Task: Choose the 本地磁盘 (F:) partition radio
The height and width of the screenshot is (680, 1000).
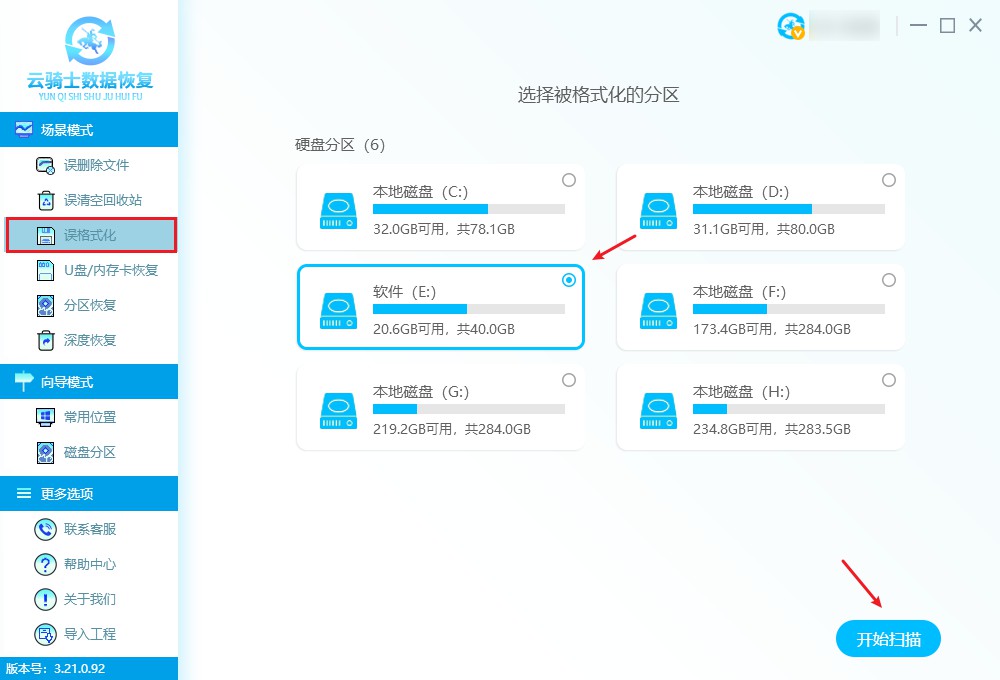Action: click(x=888, y=280)
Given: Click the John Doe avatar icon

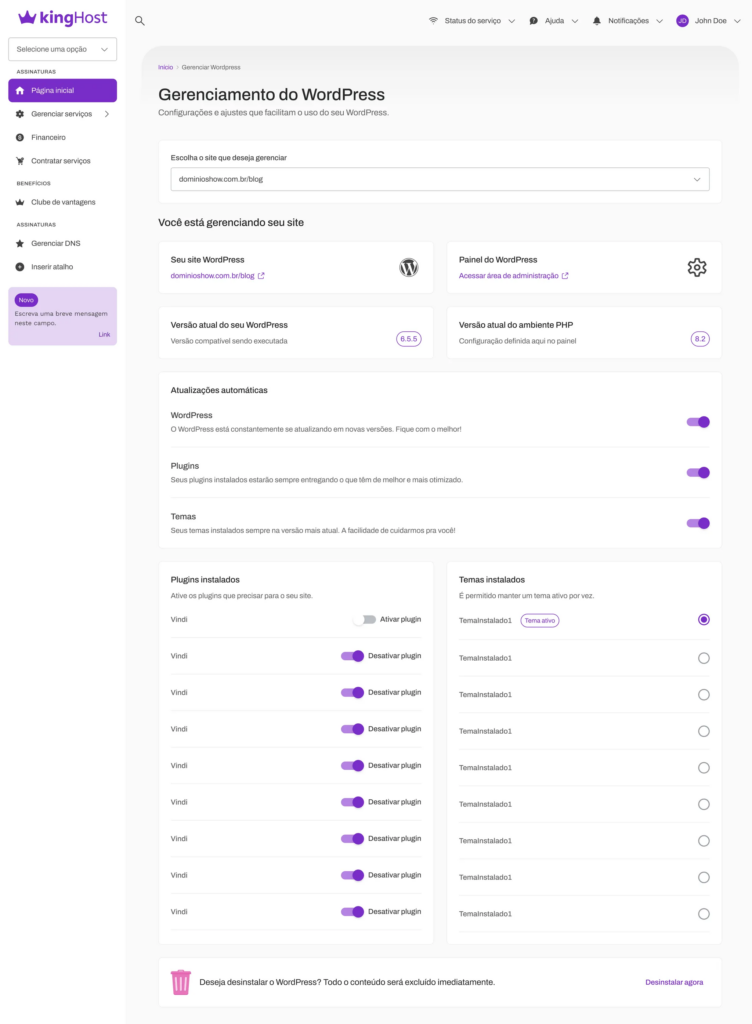Looking at the screenshot, I should click(x=682, y=20).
|---|
(Exercise directions): Without copying any picture, write out all of the material exactly as it reads.

(Result of this task):
Task: Choose the 本地磁盘 (F:) partition radio
The height and width of the screenshot is (680, 1000).
Action: click(x=888, y=280)
Given: Click the John Doe avatar icon

Looking at the screenshot, I should click(x=682, y=20).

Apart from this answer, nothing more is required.